The most distinct items were necklaces of tiny blue beads which no other Maldive islanders wore. They also wore a number of silver bangles on both wrists. These were made of strips of metal about 8 millimetres in width bent into circular bangles with the ends left without being soldered together. They wore four to five per wrist.

Political System: The Giraavaru people were a community headed always by a woman. It was the only island in the Maldives where the Sultan's civil authority was deputised always to a woman.

The Sultans of the Maldives seemed to recognise the autonomy of the Giraavaru people and did not apply quite the same laws on them as they did on the rest of their realm. The Giraavaru people never seemed to fully recognise the sovereignty of the Sultans.

In the presence of the Male nobility, the Giravaru people were self-assured and never showed any signs of intimidation as did the lower classes of Male and the other Maldive islanders. The Giraavaru people had ready access to those who were in power and thought of themselves as equals with the ruling elite.

Ordinary Maldivians were required to address the Male nobility in a different level of speech. The Giraavaru people did not observe this custom and addressed the Male nobility as they would address themselves. The nobility did not challenge this attitude and always chose to ignore it. Any other lesser Maldivian who displayed this type of self-assured confidence would have found him or herself in deep trouble.

Common citizens of Male, who regarded the Giraavaru people as an inferior race, seemed to resent the apparent privileges enjoyed by them under the Sultans, and mocked them mercilessly. It was believed that the Giraavaru people were mortally scared of frogs. In order to tease and victimise them, Male folk would throw frogs at them.

Final Change: Things changed since 1932 when a written constitution was adopted.

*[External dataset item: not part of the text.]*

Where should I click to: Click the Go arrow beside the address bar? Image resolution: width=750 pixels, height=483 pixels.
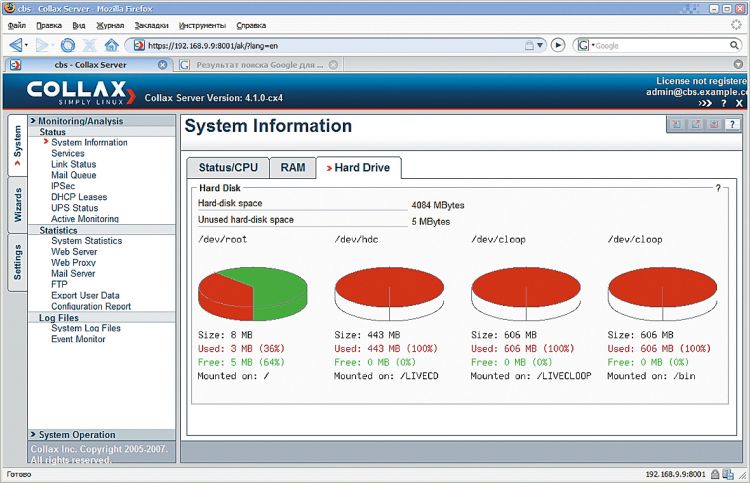pos(558,45)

The customary rights of the indigenous Giraavaru people were not recognised in that document. Any rights they seemed to have enjoyed under the absolute rule of the Sultans were extinguished by default.

In 1968 they were forced to abandon their Island under an Islamic regulation that did not recognise communities with less than 40 adult males who could form a quorum at the Friday prayers. The Giraavaru people were ferried across the lagoon to Hullule island. When the airport there was extended they were shifted across to Male and housed in a few blocks in newly reclaimed areas in the Maafanu district.

Irreversible Extinction: The proud Giraavaru elders tried very hard to preserve their culture, but their youth very quickly lost their sense of identity and were soon assimilated into the Male culture. The former headwoman (Fooruma-dhaita) of Giraavaru lamented to me when I was visiting Male in 1977, that the first ever Giraavaru divorce was registered recently. She was appalled. An ancient and proud culture was thus wiped out of the face of the earth in the latter years of the Twentieth Century.

The island of Giraavaru is now a tourist resort.